Start of Block

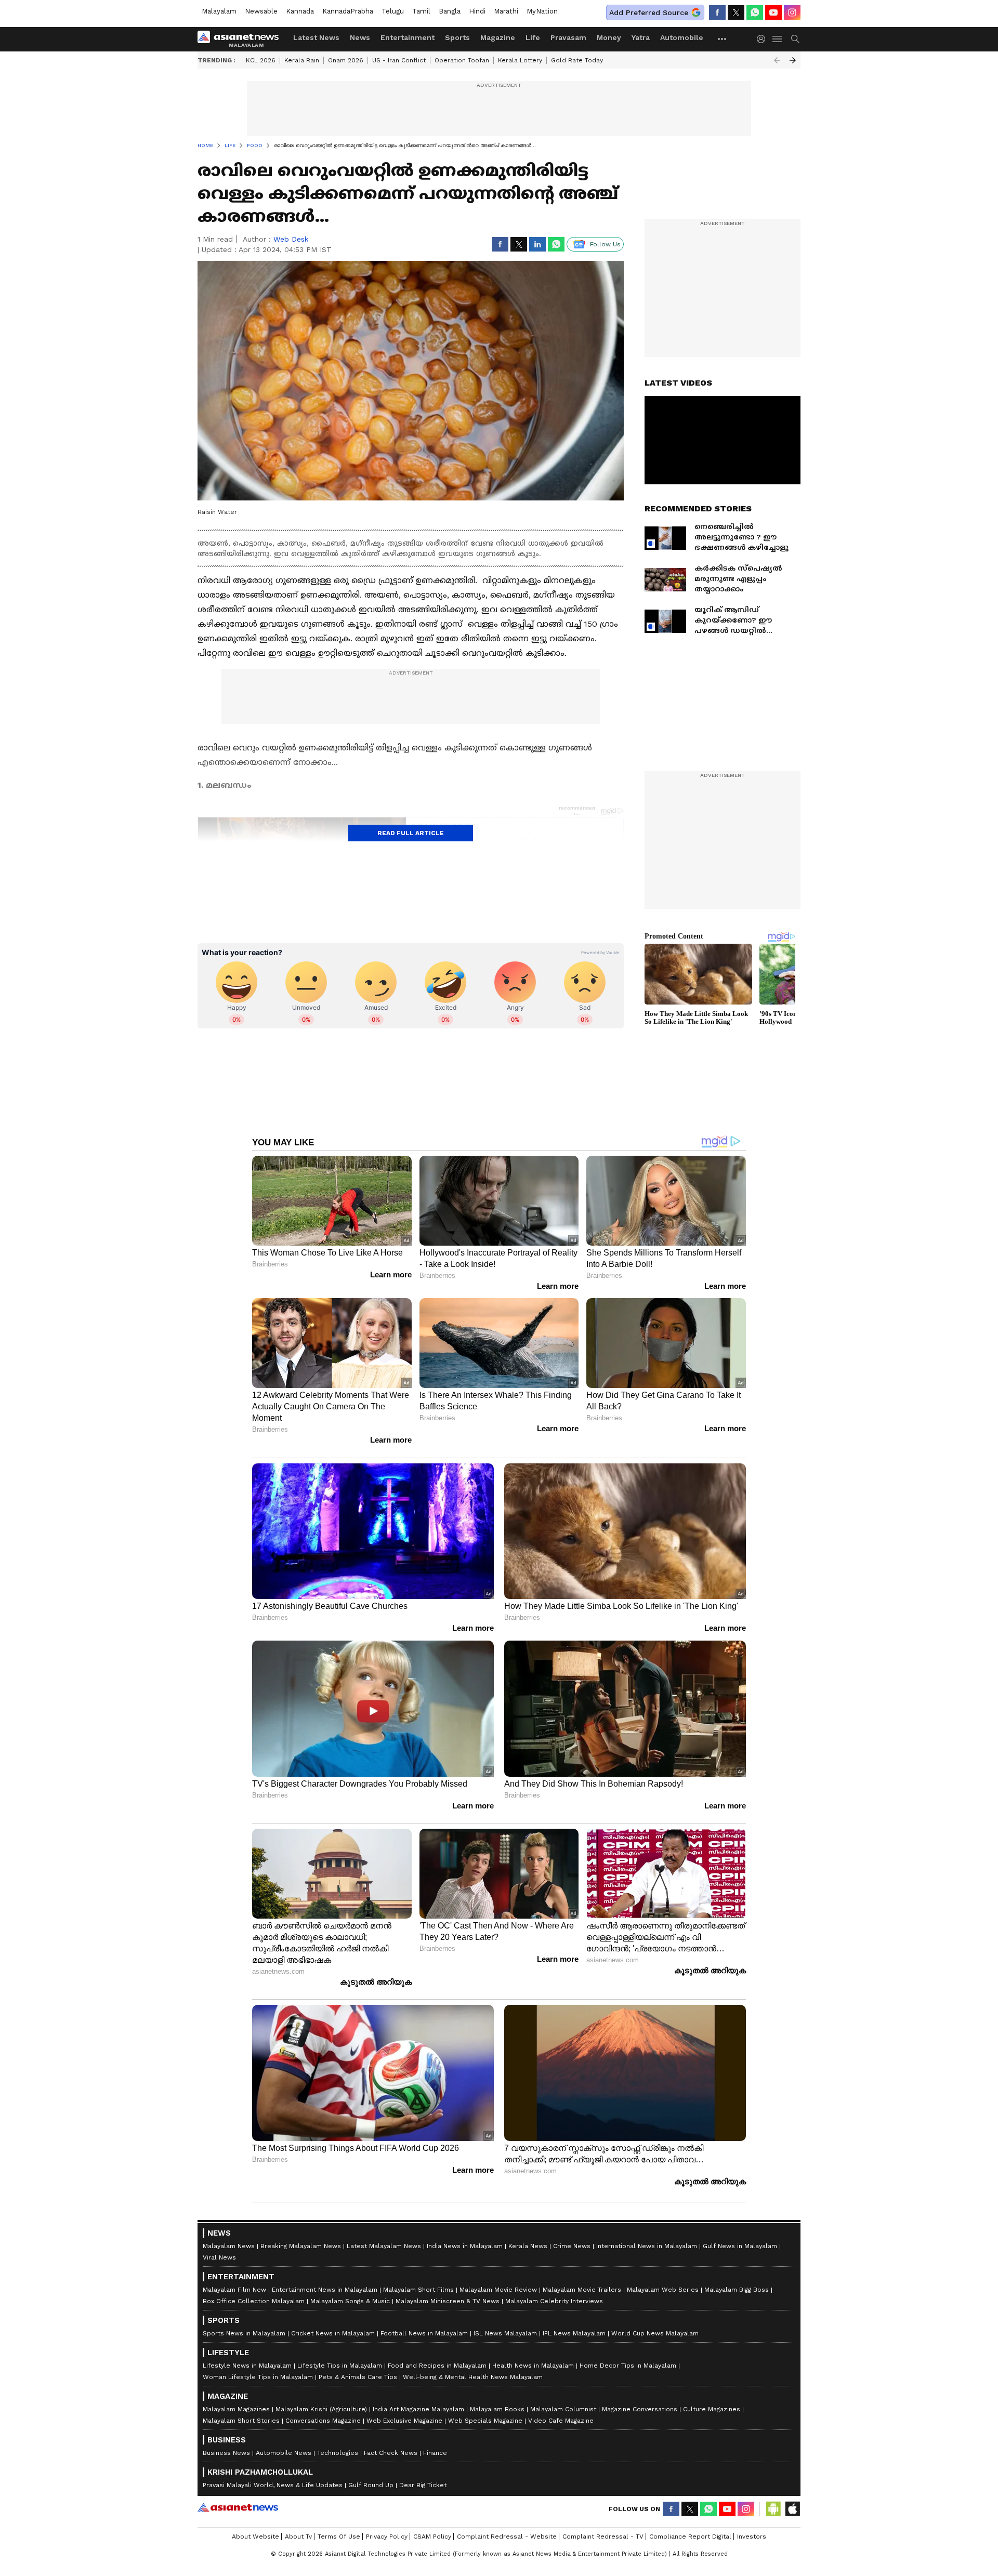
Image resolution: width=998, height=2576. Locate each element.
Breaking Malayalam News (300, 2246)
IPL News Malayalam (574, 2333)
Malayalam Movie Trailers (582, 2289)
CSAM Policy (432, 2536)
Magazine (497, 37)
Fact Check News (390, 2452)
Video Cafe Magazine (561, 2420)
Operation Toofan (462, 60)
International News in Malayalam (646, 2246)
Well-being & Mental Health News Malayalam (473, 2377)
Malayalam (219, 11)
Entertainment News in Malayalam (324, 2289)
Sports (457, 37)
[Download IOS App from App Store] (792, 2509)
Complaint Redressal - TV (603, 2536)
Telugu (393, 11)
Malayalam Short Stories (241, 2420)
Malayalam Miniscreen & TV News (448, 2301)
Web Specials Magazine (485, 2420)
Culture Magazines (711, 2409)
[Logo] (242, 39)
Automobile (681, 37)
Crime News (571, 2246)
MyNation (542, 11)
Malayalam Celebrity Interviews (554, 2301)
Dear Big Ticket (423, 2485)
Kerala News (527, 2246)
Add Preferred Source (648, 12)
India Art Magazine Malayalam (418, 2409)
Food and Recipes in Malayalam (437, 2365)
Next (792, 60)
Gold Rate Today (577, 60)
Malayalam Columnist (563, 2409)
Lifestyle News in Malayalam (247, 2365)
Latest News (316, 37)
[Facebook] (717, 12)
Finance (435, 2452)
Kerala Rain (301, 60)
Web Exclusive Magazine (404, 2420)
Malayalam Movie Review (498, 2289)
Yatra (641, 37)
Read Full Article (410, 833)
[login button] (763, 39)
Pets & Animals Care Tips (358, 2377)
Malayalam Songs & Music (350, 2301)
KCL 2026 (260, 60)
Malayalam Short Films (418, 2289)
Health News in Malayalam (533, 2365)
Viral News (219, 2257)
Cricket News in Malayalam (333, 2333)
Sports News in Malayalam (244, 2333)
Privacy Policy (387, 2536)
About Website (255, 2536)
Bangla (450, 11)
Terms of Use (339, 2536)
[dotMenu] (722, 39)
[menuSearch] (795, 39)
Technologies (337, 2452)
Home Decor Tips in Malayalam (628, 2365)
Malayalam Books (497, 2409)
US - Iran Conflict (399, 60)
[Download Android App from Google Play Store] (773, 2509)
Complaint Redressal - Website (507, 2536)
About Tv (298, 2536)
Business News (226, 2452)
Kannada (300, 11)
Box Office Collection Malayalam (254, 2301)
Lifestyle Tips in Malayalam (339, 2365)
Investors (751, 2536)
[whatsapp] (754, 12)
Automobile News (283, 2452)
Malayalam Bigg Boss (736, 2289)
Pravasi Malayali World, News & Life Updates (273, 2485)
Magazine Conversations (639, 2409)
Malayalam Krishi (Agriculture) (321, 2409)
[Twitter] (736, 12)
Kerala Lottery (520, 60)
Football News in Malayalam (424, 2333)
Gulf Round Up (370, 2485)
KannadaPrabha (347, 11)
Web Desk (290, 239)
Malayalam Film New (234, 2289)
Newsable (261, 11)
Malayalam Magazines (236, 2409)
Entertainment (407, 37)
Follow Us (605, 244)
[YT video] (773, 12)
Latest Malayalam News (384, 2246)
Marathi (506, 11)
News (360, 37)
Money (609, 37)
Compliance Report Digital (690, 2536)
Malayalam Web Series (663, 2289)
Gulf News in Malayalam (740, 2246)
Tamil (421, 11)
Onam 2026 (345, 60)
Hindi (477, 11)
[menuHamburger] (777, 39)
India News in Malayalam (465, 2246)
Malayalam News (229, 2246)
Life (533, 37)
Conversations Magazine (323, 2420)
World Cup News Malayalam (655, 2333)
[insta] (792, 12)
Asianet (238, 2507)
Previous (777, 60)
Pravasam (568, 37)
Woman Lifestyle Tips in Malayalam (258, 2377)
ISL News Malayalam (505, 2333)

End of Block

WHAT YOU ARE ASKED TO DO
Images are not wanted in the copy. Please print the material above exactly.

REPLY
Image resolution: width=998, height=2576. Locate each element.
Breaking Malayalam News (300, 2246)
IPL News Malayalam (574, 2333)
Malayalam Movie Trailers (582, 2289)
CSAM Policy (432, 2536)
Magazine (497, 37)
Fact Check News (390, 2452)
Video Cafe Magazine (561, 2420)
Operation Toofan (462, 60)
International News in Malayalam (646, 2246)
Well-being & Mental Health News Malayalam (473, 2377)
Malayalam (219, 11)
Entertainment News in Malayalam (324, 2289)
Sports (457, 37)
[Download IOS App from App Store] (792, 2509)
Complaint Redressal - TV (603, 2536)
Telugu (393, 11)
Malayalam Short Stories (241, 2420)
Malayalam Miniscreen & TV News (448, 2301)
Web Specials Magazine (485, 2420)
Culture Magazines (711, 2409)
[Logo] (242, 39)
Automobile (681, 37)
Crime News (571, 2246)
MyNation (542, 11)
Malayalam Celebrity Interviews (554, 2301)
Dear Big Ticket (423, 2485)
Kerala News (527, 2246)
Add Preferred Source (648, 12)
India Art Magazine Malayalam (418, 2409)
Food and Recipes in Malayalam (437, 2365)
Next (792, 60)
Gold Rate Today (577, 60)
Malayalam Columnist (563, 2409)
Lifestyle News in Malayalam (247, 2365)
Latest News (316, 37)
[Facebook] (717, 12)
Finance (435, 2452)
Kerala Rain (301, 60)
Web Exclusive Magazine (404, 2420)
Malayalam Movie Review (498, 2289)
Yatra (641, 37)
Read Full Article (410, 833)
[login button] (763, 39)
Pets & Animals Care Tips (358, 2377)
Malayalam Songs & Music (350, 2301)
KCL 2026 (260, 60)
Malayalam Short Films (418, 2289)
Health News in Malayalam (533, 2365)
Viral News (219, 2257)
Cricket News in Malayalam (333, 2333)
Sports News in Malayalam (244, 2333)
Privacy Policy (387, 2536)
About Website (255, 2536)
Bangla (450, 11)
Terms of Use (339, 2536)
[dotMenu] (722, 39)
[menuSearch] (795, 39)
Technologies (337, 2452)
Home Decor Tips in Malayalam (628, 2365)
Malayalam Books (497, 2409)
US - Iran Conflict (399, 60)
[Download Android App from Google Play Store] (773, 2509)
Complaint Redressal - Website (507, 2536)
About Tv (298, 2536)
Business News (226, 2452)
Kannada (300, 11)
Box Office Collection Malayalam (254, 2301)
Lifestyle Tips in Malayalam (339, 2365)
Investors (751, 2536)
[whatsapp] (754, 12)
Automobile News (283, 2452)
Malayalam Bigg Boss (736, 2289)
Pravasi Malayali World, News & Life Updates (273, 2485)
Magazine Conversations (639, 2409)
Malayalam Krishi (Agriculture) (321, 2409)
[Twitter] (736, 12)
Kerala Lottery (520, 60)
Football News in Malayalam (424, 2333)
Gulf Round Up (370, 2485)
KannadaPrabha (347, 11)
Web Desk (290, 239)
Malayalam Film New (234, 2289)
Newsable (261, 11)
Malayalam Magazines (236, 2409)
Entertainment (407, 37)
Follow Us (605, 244)
[YT video] (773, 12)
Latest Malayalam News (384, 2246)
Marathi (506, 11)
News (360, 37)
Money (609, 37)
Compliance Report Digital (690, 2536)
Malayalam Web Series (663, 2289)
Gulf News in Malayalam (740, 2246)
Tamil (421, 11)
Onam 2026 (345, 60)
Hindi (477, 11)
[menuHamburger] (777, 39)
India News in Malayalam (465, 2246)
Malayalam News (229, 2246)
Life (533, 37)
Conversations Magazine (323, 2420)
World Cup News Malayalam (655, 2333)
[insta] (792, 12)
Asianet (238, 2507)
Previous (777, 60)
Pravasam (568, 37)
Woman Lifestyle Tips in Malayalam (258, 2377)
ISL News Malayalam (505, 2333)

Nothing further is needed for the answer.